Yapılacak işler:
a) Belge bölümündeki karara göre davanın reddine ilişkin kararı hangi mahkeme vermiştir?
b) Belge bölümünden bir kısmı olduğu gibi yazın. "Hukuk Genel Kurulu" sözcüklerinin bulunduğu yerden başlayın ve "kararına karşı direnilmiştir." sözcüklerinden sonra durun.

Belge bölümü:
Hukuk Genel Kurulu 2017/1399 E. , 2020/843 K.
"İçtihat Metni"MAHKEMESİ :Asliye Hukuk Mahkemesi
1. Taraflar arasındaki “maddi tazminat” davasından dolayı yapılan yargılama sonunda, İstanbul Anadolu 28. Asliye Hukuk Mahkemesince verilen davanın reddine ilişkin karar davacı vekili tarafından temyiz edilmesi üzerine Yargıtay 4. Hukuk Dairesince yapılan inceleme sonunda bozulmuş, Mahkemece Özel Daire bozma kararına karşı direnilmiştir.
2. Direnme kararı davacı vekili tarafından temyiz edilmiştir.

Öğeler:
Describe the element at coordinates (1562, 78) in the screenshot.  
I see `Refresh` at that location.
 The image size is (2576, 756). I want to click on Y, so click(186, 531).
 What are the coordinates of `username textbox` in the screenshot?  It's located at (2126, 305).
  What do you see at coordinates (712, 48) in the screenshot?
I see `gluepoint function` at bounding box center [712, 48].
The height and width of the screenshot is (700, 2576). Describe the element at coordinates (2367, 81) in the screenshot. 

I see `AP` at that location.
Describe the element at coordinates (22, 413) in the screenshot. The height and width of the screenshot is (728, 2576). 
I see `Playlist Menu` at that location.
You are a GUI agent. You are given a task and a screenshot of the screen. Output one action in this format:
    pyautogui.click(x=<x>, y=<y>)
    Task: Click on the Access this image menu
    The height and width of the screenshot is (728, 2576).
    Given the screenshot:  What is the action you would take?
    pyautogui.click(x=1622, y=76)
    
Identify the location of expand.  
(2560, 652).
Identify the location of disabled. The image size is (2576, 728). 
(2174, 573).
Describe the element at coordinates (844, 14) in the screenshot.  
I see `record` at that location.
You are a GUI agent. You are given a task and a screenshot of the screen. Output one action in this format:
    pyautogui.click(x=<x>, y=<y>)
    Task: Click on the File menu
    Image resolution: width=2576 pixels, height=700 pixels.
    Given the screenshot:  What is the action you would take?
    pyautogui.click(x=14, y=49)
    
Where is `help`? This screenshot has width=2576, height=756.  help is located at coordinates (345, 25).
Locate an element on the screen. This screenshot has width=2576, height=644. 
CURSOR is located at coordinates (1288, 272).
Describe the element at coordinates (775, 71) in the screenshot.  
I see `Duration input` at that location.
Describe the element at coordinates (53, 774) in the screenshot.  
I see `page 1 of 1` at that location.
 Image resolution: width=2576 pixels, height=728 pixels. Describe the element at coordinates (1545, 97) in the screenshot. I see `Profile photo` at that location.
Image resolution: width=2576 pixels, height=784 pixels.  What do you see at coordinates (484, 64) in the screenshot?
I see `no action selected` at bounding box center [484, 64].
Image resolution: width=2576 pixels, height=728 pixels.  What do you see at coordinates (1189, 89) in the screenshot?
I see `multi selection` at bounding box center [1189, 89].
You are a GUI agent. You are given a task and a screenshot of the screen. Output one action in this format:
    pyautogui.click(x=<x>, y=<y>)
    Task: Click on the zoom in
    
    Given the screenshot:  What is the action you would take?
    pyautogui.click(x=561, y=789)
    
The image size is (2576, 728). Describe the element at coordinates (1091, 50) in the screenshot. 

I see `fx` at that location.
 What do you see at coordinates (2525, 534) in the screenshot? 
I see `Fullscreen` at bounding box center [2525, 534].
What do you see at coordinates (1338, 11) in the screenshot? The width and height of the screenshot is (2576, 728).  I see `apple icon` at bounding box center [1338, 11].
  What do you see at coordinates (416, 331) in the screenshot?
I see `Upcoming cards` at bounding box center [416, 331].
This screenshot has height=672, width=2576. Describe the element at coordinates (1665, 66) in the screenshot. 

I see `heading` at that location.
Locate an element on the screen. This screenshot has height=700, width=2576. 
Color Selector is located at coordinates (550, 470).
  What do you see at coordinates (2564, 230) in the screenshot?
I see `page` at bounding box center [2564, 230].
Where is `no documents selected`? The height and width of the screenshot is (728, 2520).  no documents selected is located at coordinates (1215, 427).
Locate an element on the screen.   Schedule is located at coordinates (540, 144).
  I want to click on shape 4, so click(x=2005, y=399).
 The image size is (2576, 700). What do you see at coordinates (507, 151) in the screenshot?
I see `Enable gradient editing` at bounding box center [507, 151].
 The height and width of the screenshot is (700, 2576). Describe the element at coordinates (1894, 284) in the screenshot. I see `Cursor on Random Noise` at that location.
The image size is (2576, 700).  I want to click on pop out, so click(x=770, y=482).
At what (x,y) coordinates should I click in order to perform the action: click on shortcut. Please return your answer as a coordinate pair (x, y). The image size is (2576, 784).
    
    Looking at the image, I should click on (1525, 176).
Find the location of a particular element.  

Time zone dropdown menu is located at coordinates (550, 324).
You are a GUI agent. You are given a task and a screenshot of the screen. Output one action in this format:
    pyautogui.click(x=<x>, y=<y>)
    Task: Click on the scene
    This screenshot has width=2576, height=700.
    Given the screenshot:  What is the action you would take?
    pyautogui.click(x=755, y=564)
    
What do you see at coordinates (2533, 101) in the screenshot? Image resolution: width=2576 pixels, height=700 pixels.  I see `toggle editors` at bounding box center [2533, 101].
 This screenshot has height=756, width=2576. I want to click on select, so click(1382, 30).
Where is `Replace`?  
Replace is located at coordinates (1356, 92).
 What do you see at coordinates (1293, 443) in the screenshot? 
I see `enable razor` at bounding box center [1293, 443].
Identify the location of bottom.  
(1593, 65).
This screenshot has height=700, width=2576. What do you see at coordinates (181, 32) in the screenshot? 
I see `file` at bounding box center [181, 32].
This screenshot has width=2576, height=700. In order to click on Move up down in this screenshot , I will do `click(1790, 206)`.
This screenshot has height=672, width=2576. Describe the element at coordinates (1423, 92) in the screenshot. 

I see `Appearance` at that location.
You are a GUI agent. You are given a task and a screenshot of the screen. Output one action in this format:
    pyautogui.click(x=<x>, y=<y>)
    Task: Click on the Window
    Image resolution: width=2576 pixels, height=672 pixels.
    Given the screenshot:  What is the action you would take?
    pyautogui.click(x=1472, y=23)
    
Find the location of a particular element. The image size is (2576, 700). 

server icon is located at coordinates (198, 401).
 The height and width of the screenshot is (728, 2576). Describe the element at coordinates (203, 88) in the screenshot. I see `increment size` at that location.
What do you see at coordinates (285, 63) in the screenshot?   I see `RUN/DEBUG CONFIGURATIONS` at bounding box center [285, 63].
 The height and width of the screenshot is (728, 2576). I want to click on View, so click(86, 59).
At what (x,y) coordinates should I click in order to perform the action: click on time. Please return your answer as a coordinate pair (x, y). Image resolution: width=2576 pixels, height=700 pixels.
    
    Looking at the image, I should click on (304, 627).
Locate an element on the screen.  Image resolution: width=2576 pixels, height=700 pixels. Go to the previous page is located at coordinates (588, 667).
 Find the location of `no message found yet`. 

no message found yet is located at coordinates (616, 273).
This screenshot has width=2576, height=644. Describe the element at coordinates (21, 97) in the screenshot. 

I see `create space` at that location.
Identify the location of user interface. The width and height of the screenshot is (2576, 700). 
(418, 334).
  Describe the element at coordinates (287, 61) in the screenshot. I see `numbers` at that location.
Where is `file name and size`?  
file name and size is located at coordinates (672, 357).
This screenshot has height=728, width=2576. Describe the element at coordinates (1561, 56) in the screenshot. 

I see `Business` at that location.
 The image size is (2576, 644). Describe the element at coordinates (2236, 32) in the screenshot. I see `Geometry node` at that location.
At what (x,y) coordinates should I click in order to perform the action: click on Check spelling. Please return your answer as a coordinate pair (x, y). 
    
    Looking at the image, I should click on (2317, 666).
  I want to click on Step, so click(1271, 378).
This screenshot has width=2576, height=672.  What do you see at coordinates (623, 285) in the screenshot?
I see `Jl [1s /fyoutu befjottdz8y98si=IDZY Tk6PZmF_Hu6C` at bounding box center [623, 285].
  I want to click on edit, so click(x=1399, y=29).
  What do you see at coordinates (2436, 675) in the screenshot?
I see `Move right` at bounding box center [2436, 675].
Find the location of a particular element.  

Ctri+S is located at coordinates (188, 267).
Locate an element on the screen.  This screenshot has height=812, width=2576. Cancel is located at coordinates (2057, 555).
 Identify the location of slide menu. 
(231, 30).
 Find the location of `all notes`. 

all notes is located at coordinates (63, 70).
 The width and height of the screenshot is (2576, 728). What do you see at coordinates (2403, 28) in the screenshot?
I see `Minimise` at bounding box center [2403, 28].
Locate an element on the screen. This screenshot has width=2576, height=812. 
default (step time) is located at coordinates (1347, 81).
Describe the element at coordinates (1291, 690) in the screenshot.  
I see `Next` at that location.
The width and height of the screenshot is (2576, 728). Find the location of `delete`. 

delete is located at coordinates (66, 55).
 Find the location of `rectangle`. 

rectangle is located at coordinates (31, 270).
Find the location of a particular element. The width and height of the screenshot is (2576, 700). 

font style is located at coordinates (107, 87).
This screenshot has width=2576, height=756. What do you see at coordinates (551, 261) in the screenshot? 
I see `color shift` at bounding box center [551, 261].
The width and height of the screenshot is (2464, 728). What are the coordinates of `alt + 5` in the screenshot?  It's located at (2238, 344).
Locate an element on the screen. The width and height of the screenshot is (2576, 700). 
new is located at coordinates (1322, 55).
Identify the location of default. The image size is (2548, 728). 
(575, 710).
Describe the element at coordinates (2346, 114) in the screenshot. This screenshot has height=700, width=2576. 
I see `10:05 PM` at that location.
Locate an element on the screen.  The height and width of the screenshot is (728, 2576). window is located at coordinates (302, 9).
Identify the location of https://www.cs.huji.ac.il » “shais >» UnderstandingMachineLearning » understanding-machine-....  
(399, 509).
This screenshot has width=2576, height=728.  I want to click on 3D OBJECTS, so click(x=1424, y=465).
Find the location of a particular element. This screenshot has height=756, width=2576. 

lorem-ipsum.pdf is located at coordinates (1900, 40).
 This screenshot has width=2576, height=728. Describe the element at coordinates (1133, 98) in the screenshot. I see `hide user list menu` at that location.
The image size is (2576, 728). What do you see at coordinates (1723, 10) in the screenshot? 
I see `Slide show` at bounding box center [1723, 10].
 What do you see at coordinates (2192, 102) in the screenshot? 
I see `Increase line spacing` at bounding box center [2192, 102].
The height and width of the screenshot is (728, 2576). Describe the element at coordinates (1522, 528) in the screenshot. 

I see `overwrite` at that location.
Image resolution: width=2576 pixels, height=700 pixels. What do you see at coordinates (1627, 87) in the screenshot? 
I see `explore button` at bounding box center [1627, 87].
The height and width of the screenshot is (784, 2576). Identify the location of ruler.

Çözüm kümesi:
a) İstanbul Anadolu 28. Asliye Hukuk Mahkemesi vermiştir.

b)
Hukuk Genel Kurulu 2017/1399 E. , 2020/843 K.
"İçtihat Metni"MAHKEMESİ :Asliye Hukuk Mahkemesi
1. Taraflar arasındaki “maddi tazminat” davasından dolayı yapılan yargılama sonunda, İstanbul Anadolu 28. Asliye Hukuk Mahkemesince verilen davanın reddine ilişkin karar davacı vekili tarafından temyiz edilmesi üzerine Yargıtay 4. Hukuk Dairesince yapılan inceleme sonunda bozulmuş, Mahkemece Özel Daire bozma kararına karşı direnilmiştir.